You can always take it to the apple store as well... and don't forget to upgrade the APPLE CARE to 3 years.

Best,

CaribbeanOS-X


----------



## winnerdoozy (Apr 15, 2009)

My macbook stopped doing sound for some random reason, it played the start up thing but nothing else, changing the sound didnt make that clicky thing or anything. There was no red light, and i didnt see a black thing in my audio jack thing, and didnt want to stick a toothpick in there, and so i just went to my sound settings and saw that in "Sound Effects" it said "play alerts and effects through: 'selected sound output device' " i changed it to internal speakers and viola! it worked, i didnt have to screw around with the machine.


----------



## OstinKurniawan (Feb 24, 2011)

I had the same problem. I used a toothpick, fiddled around about and presto! it worked. I now have working internal speakers! thank god for this forum. Thanks!


----------



## dbglass46 (Mar 27, 2011)

being very protective and careful with my mac I was scared to shove a toothpick or paper clip or what have you.  I had the same problem with the light and all that gist.  I ended up fiddling with my head phone plug and pulling it in and out and my sound randomly kicked on.  hope that helps some of you guys


----------



## Egeste (Apr 7, 2011)

dbglass46 said:


> being very protective and careful with my mac I was scared to shove a toothpick or paper clip or what have you.  I had the same problem with the light and all that gist.  I ended up fiddling with my head phone plug and pulling it in and out and my sound randomly kicked on.  hope that helps some of you guys



This is the correct solution. Don't risk damaging your hardware with a paperclip or a toothpick. The audio port was made for an audio plug, and plugging in/removing a headphone jack once or more should be sufficient to fix this problem.

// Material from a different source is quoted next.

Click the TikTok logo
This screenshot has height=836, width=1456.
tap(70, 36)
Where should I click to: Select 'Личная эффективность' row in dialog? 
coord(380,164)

I speculate (and will do some testing to confirm) that there is some kind of button that is depressed when you insert a headphone jack, or possibly a boolean switch that is set in the operating system when the audio hardware detects resistance between the audio output leads. Somehow, this switch (be it boolean or physical) is not being reset when the headphone jack is removed, and the OS thinks it's supposed to output audio to the headphone jack (but realizes it can't since there's nothing plugged in) - and since it thinks it's supposed to do that, it doesn't attempt to output to the built in speakers - hence the OS just says "Well shit, I can't do anything with audio, disable it."


----------



## Tilburgs (Apr 9, 2011)

Still works!


----------



## dakine808 (Jun 13, 2011)

I also had that problem and i didn't want my computer getting a paper clip or toothpick jammed inside so started playing with my headphone jack plugging it in and out while watching a video to see if i could hear it come on and it did.


----------



## ThanksAlot (Jun 23, 2011)

Thanks friend when this happend i thought my mum would kill me but i just typed it in on google thanks alot

from ThanksAlot


----------



## kathyrat1 (Dec 13, 2011)

Thank you so much i had a panic attack because this is a new mac so i didnt want to report the bad news

katherine


----------



## RegularArtfulD (Mar 14, 2013)

dbglass46 said:


> being very protective and careful with my mac I was scared to shove a toothpick or paper clip or what have you.  I had the same problem with the light and all that gist.  I ended up fiddling with my head phone plug and pulling it in and out and my sound randomly kicked on.  hope that helps some of you guys



Genius! I did exactly just that and it worked! for a moment I thought I had messed up the audio hardware.


----------